È il classico "voto col portafoglio", che le imprese non possono ignorare. E infatti molte di loro si stanno convertendo a forme produttive che tengono conto non solo della sostenibilità finanziaria, ma anche di quella sociale e ambientale. Scelte ispirate alle energie rinnovabili, al contenimento dei rifiuti, al recupero delle materie prime e a tutti gli altri princìpi espressi dall’"economia circolare" cara a papa Francesco e che gli imprenditori più responsabili proiettano oltre i confini aziendali.

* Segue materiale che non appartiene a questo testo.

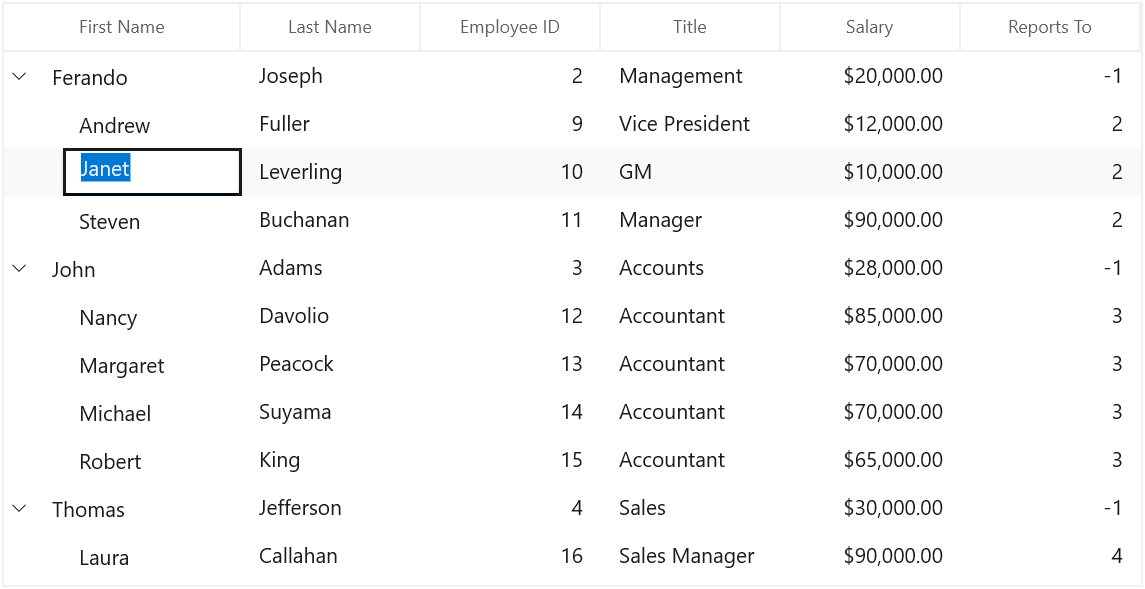Click the Leverling last name cell
Viewport: 1145px width, 589px height.
point(330,172)
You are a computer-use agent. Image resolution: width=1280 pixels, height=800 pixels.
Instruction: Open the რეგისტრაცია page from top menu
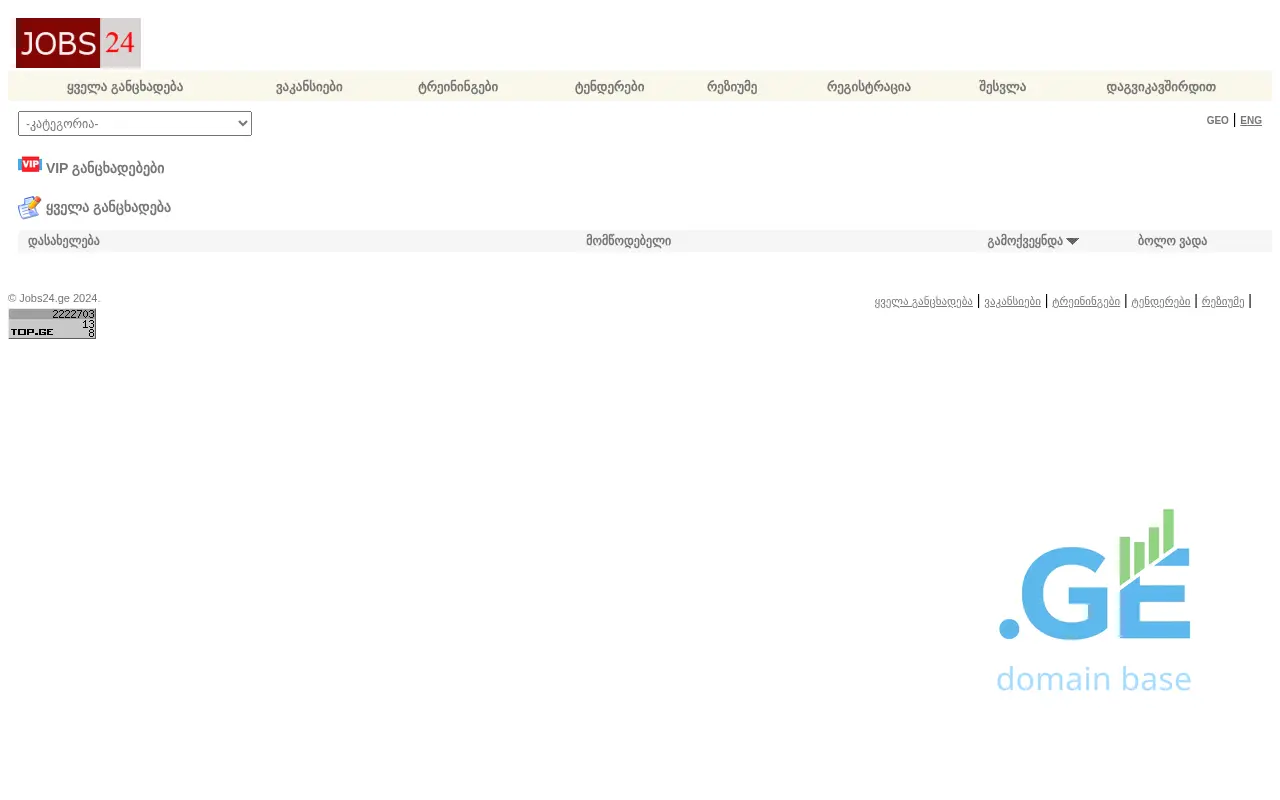pyautogui.click(x=868, y=87)
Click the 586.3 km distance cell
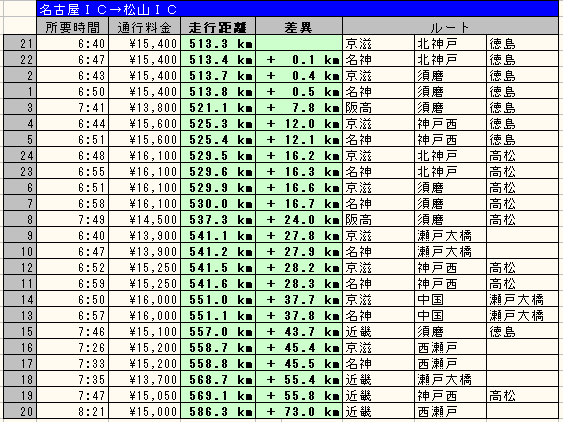The width and height of the screenshot is (563, 422). [x=218, y=411]
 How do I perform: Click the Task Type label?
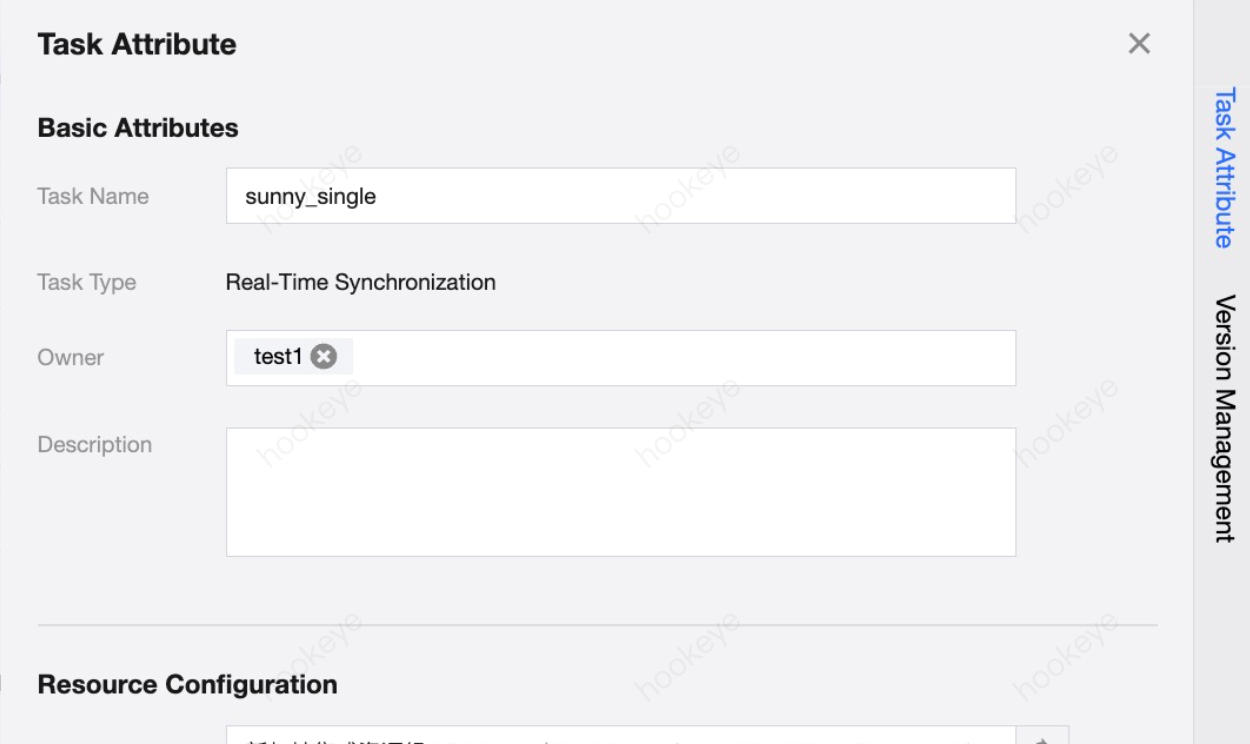tap(87, 282)
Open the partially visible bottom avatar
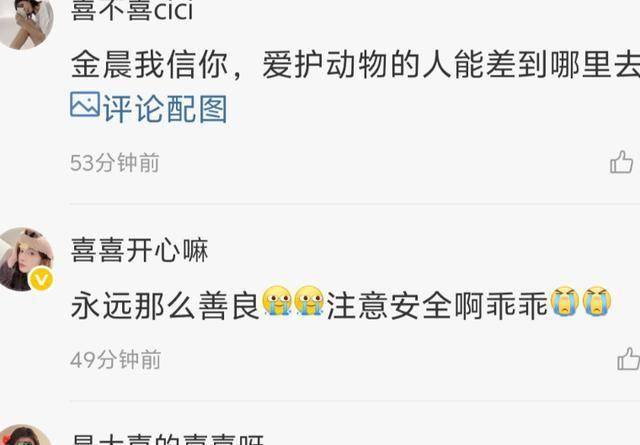 [24, 435]
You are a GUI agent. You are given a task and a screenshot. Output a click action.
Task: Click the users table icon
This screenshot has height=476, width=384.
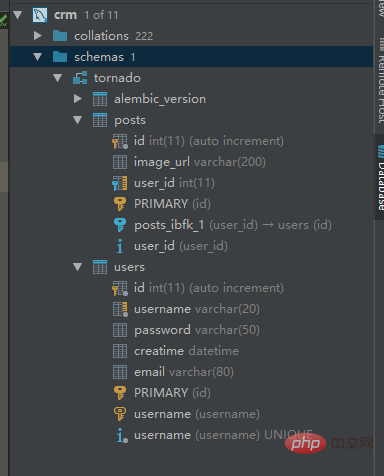click(100, 267)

Il senso di responsabilità è l’ingrediente più prezioso di qualsiasi società, ma per affermarsi ha bisogno di educazione, stimolo, guida. Di qui l’importanza dell’azione di governo che può e deve agire attraverso la scuola, il sistema fiscale, la spesa pubblica. Leve da utilizzare in maniera sinergica. Nella pratica, però, c’è disparità di impegno. Dopo i rischi di recessione provocati dalla pandemia, lo strumento a cui i governi stanno ponendo maggiore attenzione è la spesa pubblica. Uguale attenzione andrebbe dedicata a scuola e fiscalità. In un caso, riformando i programmi scolastici affinché le questione ambientali e il tema degli stili di vita trovino spazio adeguato. Nell’altro, adeguando i meccanismi esistenti alle sfide che ci attendono. Un tema fiscale di particolare rilevanza riguarda l’Ets, il meccanismo allestito dall’Unione Europea per stimolare le imprese più inquinanti a ridurre le emissioni di anidride carbonica, facendo pagare un prezzo sulla CO2 emessa. Un meccanismo che può funzionare solo se il prezzo è sufficientemente alto da rappresentare un deterrente. Oggi non è così. Per questo da più parti si chiede che il sistema venga riformato. Nel contempo, però, bisogna evitare che l’iniziativa si trasformi in un stimolo per le imprese europee a trasferire la produzione dove la legge è più permissiva. Ridurre le emissioni in Europa per farle aumentare in Vietnam o in Etiopia, non sarebbe un guadagno per il pianeta. Per cui bisogna intervenire anche sulle frontiere con dazi che colpiscono il così detto dumping sociale e ambientale. Strada non semplice perché richiede una revisione delle regole commerciali internazionali concordate all’interno dell’Organizzazione mondiale del commercio. Ma il mondo è al bivio fra avidità e sicurezza. Gli spazi per perseguirle entrambi si sono ormai esauriti.